By Dr Maa Touray
President Adama Barrow is a sleeping president — both literally and figuratively. Literally: as he is seen sleeping at almost every public meeting he attended. It is like every function he attends, once he sits down, he falls asleep. He has been reported to manifest such sleeping tendencies even before becoming president. And, having observed him over time in relation to his somnolence, I am inclined to believe that he is suffering from a medical condition called narcolepsy.
Narcolepsy is a chronic neurological disorder that affects the brain’s ability to control sleep-wake cycles. As a result, narcoleptics often find it difficult to stay awake for long periods of time, regardless of the circumstances. They may fall asleep even if they are in the middle of an activity.
Its cardinal symptom is excessive daytime sleepiness (EDS). EDS is characterised by persistent sleepiness, regardless of how much sleep an individual gets at night. It occurs like a “sleep attack” where an irresistible overwhelming sense of sleepiness comes on quickly without warning. As a result, a narcoleptic can fall asleep anywhere, anytime; especially in a monotonous situation. This tends to be the case in Barrow falling asleep at almost every meeting he attends in public. And, I am in no doubt he does a lot more at nonpublic sessions.

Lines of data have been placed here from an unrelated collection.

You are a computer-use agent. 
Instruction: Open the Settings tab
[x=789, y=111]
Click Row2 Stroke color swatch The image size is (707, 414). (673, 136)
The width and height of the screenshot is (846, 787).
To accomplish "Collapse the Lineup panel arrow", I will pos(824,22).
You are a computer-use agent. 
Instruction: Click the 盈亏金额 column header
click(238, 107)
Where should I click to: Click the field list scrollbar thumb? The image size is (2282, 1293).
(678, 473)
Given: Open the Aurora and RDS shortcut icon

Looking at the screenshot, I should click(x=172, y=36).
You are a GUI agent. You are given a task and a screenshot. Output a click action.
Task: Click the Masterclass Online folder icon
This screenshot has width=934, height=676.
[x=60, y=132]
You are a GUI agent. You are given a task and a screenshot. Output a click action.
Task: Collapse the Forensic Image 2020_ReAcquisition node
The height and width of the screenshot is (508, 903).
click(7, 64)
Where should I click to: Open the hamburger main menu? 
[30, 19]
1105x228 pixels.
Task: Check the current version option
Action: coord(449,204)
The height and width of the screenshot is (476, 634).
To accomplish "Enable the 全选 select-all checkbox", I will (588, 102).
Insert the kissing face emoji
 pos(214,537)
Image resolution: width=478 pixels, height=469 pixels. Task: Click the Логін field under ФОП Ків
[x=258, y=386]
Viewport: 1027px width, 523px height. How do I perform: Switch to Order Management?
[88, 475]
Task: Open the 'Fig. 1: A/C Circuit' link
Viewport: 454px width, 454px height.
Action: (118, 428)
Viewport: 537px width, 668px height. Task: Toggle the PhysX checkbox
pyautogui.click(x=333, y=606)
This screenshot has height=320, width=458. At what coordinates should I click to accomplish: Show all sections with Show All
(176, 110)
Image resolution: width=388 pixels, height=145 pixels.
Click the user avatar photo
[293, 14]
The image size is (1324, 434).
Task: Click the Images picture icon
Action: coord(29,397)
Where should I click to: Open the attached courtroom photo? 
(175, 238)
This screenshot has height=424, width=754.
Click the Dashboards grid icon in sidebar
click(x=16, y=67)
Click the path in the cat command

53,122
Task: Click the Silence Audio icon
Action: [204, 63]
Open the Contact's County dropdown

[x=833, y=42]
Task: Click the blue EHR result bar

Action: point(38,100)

Another feature of narcolepsy is experiencing weakness and sudden loss of muscle control (cataplexy). This is triggered by intense emotions such as laughter, excitement anger, stress, fear or surprise. It is characterised by physical changes such as slurred speech to complete weakness of most muscles. It lasts for a few seconds to a few minutes. This might be what Barrow manifested in his famous Dr Ismaila Ceesay “where were you” statement, during which he was visibly angry, with part of it (the statement) being slurred (mumbled). In severe attacks, cataplexy can lead to total body collapse during which an individual is unable to move, speak or keep their eyes open. This can be misdiagnosed as a seizure disorder. This could be the reason for the speculation back in 2017 about Barrow suffering from epilepsy.
Some narcoleptics experience hallucinations that may occur at the beginning or at the end of a sleep period. These are often vivid and frightening. People with narcolepsy also tend to be obese which may be related to low metabolism.
What exactly causes narcolepsy is unknown. However, majority of cases, especially those with cataplexy, are found to have low levels of a chemical called hypocretin in the brain; which helps regulate wakefulness and sleep. These low levels are suspected to be as a result of loss of hypocretin producing cell in the brain due to autoimmune disorder. Autoimmune disorders occur when the body’s immune (defense) system turns against itself and mistakenly attacks healthy cells or tissues. A rare cause of it has been attributed to brain injuries resulting from traumatic injury to parts of the brain that regulate wakefulness and sleep or from tumors and other diseases in the same regions.
Narcolepsy, as explained above, can greatly affect one’s daily activities. In addition to excessive daytime sleepiness and cataplexy, narcoleptics typically experience periods of drowsiness, tiredness and lack of energy. They may experience decreased alertness and focus throughout the day, and may experience memory problems—which could have been the case in Barrow not being able to remember Karamo Jadama’s name at a rally in Bakau.
And yes, the public does have the right to know the state of the president’s health. Although not every detail of it has to be necessarily made public.